Atomic Habits by James Clear
Bad habits repeat themselves again and again not because you don’t want to change, but because you have the wrong system for change. This book offers the framework for building and sustaining successful habits and will leave readers feeling confident in reshaping their habits and building new routines.
Neurodivergence:
The Autistic Brain by Temple Grandin
This book explores the prevalence, diagnosis, and treatment of the Autism Spectrum Disorder over the last century. Author Temple Grandin recounts her lifetime of experience with the diagnosis, and the advances in biological and genetic technology in understanding how Autism has evolved.

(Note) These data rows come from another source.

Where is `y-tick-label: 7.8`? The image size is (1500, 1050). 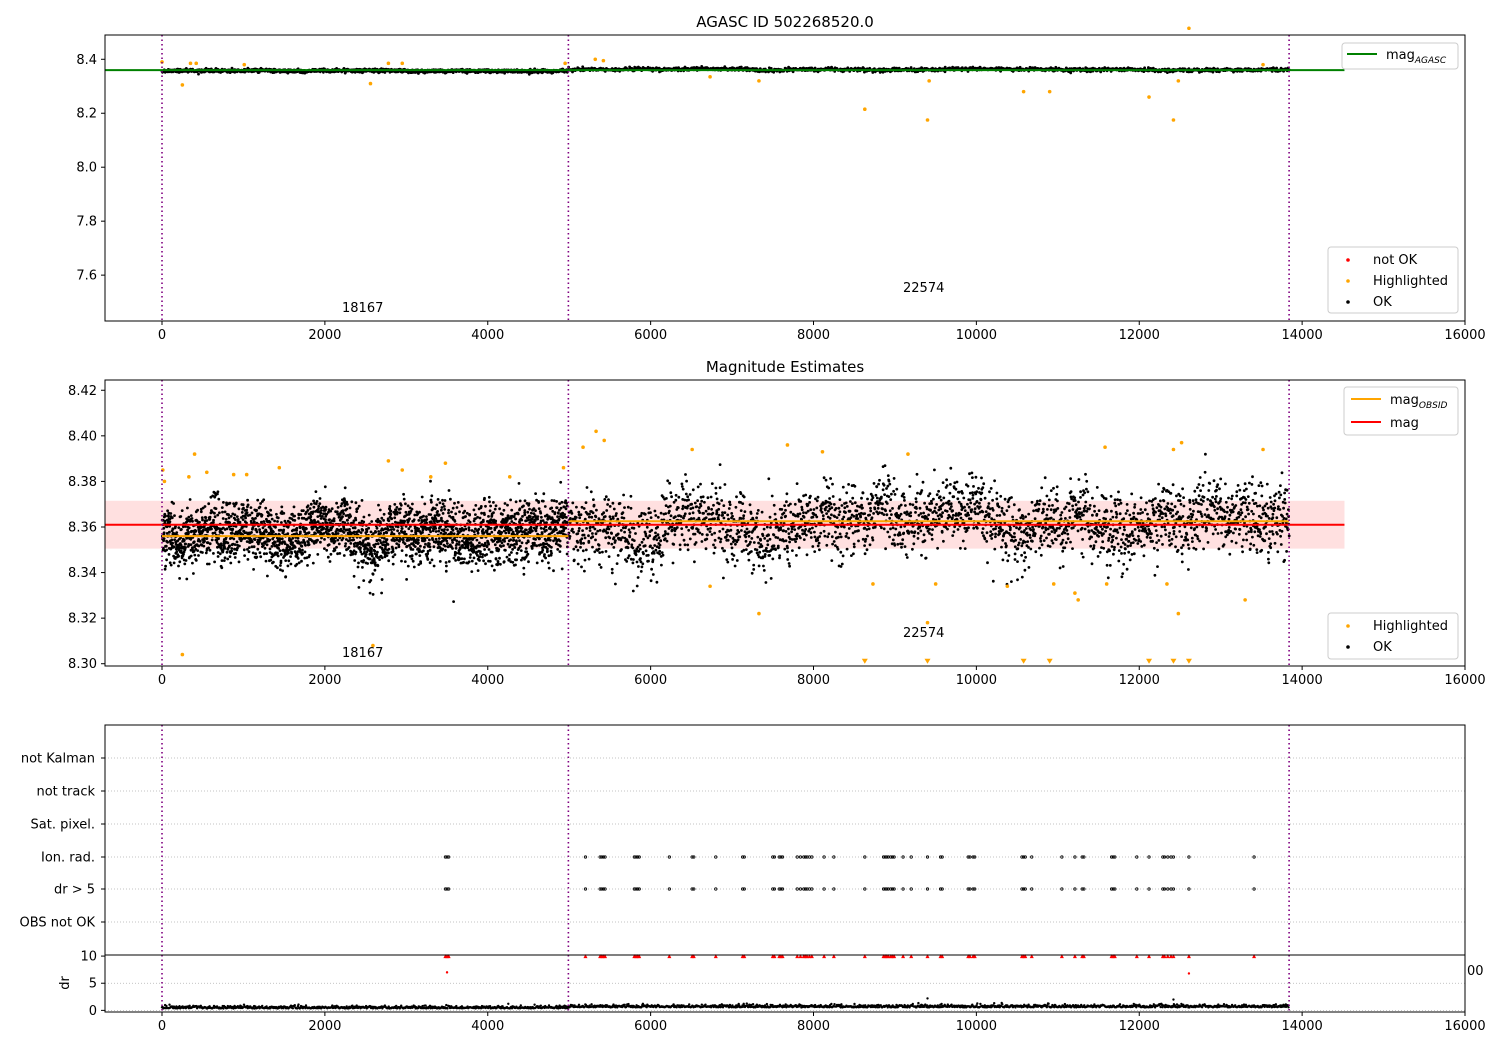
y-tick-label: 7.8 is located at coordinates (86, 222).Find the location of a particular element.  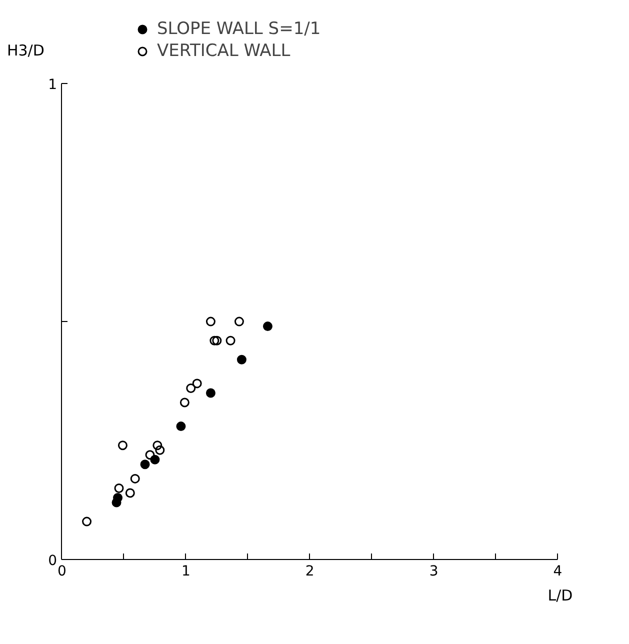

x-tick-label: 4 is located at coordinates (558, 572).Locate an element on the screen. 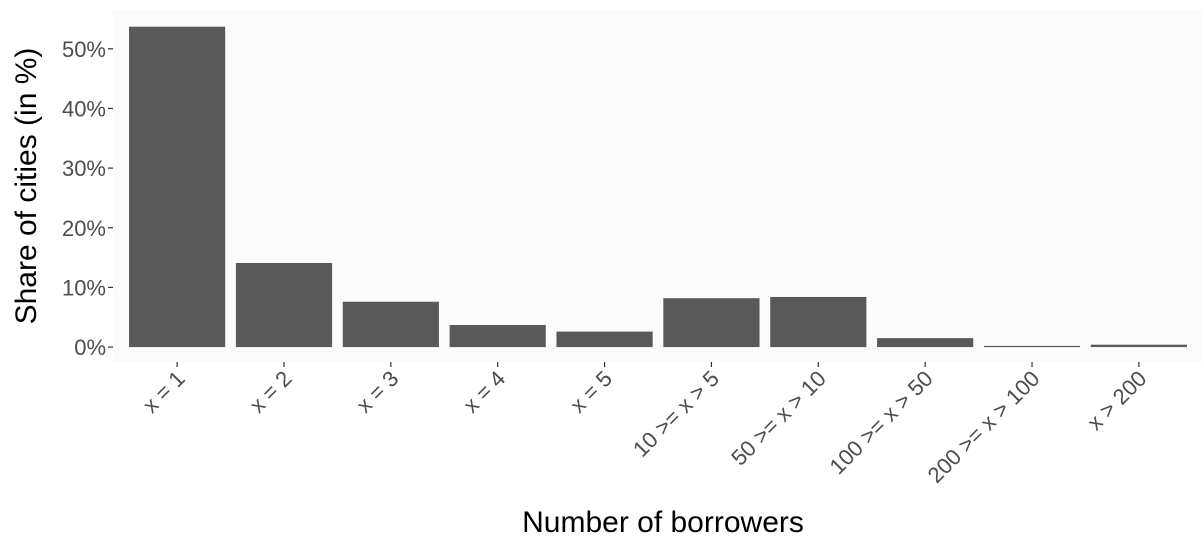  x-tick-label: x = 5 is located at coordinates (591, 392).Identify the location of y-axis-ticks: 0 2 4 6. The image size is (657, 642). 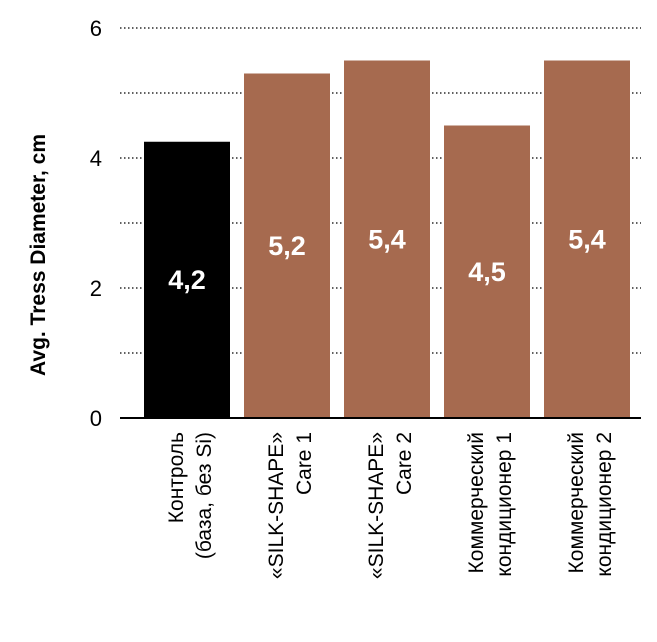
(96, 224).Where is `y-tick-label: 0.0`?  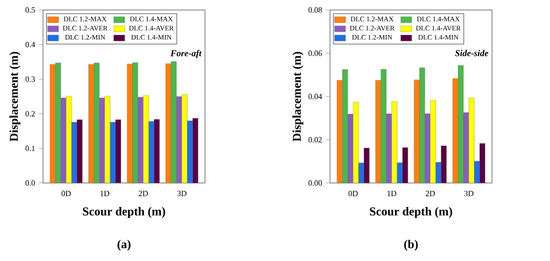
y-tick-label: 0.0 is located at coordinates (30, 183).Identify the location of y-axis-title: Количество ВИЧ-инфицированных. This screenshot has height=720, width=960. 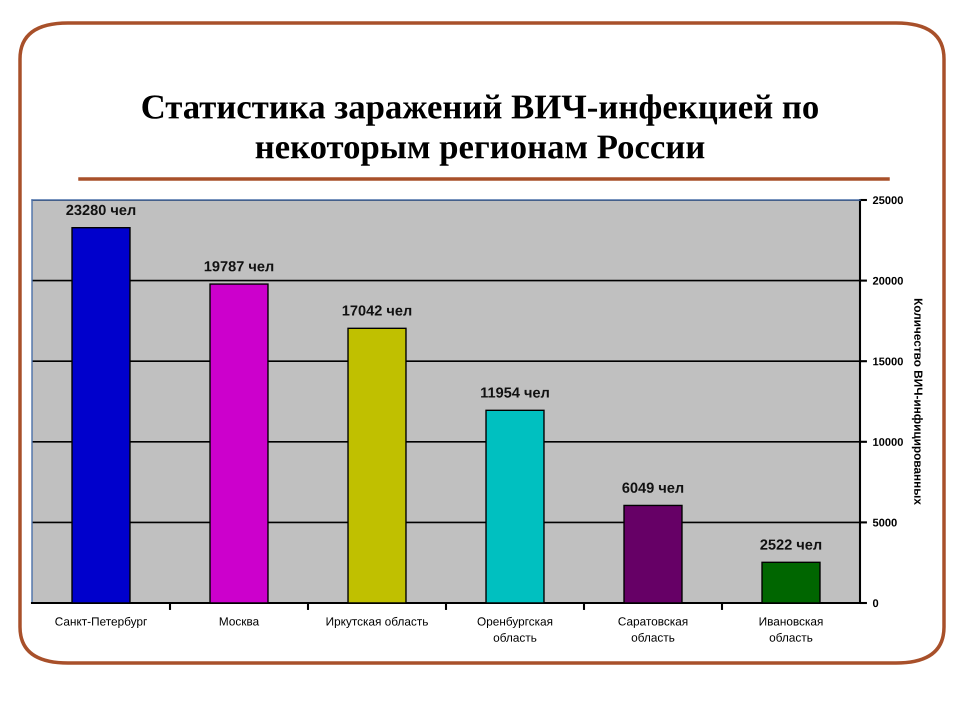
(918, 402).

Smart but Scattered by Peg Dawson and Richard Guare
There is nothing more frustrating than watching your bright son or daughter struggle to complete tasks like finishing homework, putting away toys, or following instructions at school. This guide for parents helps explain and approach your child in expanding executive functioning skills.
The Reason I Jump by Naoki Higashida
This one of a kind memoir written by thirteen year old Naoki Higashida demonstrates how an Autistic mind thinks, feels, perceives and responds. Naoki answers even the most delicate questions people want to know, showing how self-aware and insightful he is along the way.
Trauma:
The Body Keeps the Score by Bessel Van Der Kolk
This book explores how trauma reshapes the body and the brain, while connecting readers to innovative treatments. Dr. Bessel Van Der Kolk explores research in understanding the brain’s neuroplasticity and our capacity to heal from traumatic events.
Technology:
The Anxious Generation by Jonathan Haidt
This book explores the significant societal drop in mental health after the 2010’s, a time where “phone-based childhood,” replaced the traditional nature of childhood. Rates of depression, anxiety, self-harm, and suicide rose sharply in the last decade, and this book explores the causes and implications of such rates.
Dopamine Nation by Anna Lembke
This book is about how to find balance between pleasure and pain, in a world where dopamine sources are increasingly prominent. We are living in a world of high-stimulation, dopamine rich experiences making us all vulnerable to overconsumption.